Work item:
Search the data for the word "computer" and copy every line where it occurs.

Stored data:
--------

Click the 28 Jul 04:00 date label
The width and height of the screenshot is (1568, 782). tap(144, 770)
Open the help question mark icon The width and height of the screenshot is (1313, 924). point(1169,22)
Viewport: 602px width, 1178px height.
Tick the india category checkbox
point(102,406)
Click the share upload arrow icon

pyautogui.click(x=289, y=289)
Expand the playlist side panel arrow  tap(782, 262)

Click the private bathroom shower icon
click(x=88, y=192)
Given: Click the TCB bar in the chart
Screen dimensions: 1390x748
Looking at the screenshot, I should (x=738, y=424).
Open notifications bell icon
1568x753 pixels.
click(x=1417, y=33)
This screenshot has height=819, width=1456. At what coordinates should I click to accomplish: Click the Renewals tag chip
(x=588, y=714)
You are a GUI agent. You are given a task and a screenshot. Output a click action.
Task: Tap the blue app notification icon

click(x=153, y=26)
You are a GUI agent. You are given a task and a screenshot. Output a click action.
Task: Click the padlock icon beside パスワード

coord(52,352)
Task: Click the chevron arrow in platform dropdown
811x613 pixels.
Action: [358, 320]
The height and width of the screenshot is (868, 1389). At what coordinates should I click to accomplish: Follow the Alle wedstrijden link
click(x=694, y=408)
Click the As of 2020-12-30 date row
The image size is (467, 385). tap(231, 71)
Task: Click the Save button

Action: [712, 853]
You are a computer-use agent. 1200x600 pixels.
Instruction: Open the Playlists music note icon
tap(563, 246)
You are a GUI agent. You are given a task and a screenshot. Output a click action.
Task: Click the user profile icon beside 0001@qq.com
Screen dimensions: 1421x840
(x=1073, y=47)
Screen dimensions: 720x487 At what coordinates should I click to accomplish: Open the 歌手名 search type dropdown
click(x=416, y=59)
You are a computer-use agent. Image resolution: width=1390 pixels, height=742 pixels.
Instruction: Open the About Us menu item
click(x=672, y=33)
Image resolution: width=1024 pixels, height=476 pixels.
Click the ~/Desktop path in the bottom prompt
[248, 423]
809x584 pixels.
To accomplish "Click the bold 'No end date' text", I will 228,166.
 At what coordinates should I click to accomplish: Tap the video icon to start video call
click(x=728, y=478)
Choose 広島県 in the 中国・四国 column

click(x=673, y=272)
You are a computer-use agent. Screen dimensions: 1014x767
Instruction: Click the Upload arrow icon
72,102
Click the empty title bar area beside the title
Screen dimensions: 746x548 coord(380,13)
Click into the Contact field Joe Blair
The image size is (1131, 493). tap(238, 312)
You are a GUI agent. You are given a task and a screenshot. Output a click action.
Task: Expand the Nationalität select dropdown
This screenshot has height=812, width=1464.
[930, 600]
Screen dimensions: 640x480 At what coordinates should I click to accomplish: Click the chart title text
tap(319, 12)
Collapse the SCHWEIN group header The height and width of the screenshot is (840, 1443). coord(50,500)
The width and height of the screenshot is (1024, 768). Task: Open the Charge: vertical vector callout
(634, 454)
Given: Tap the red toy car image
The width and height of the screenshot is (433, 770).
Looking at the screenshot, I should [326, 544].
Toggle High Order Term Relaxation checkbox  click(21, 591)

--------

Answer to the problem:
You are a computer-use agent. 1200x600 pixels.
You are a computer-use agent. Image resolution: width=1390 pixels, height=742 pixels.
You are a computer-use agent. Screen dimensions: 1014x767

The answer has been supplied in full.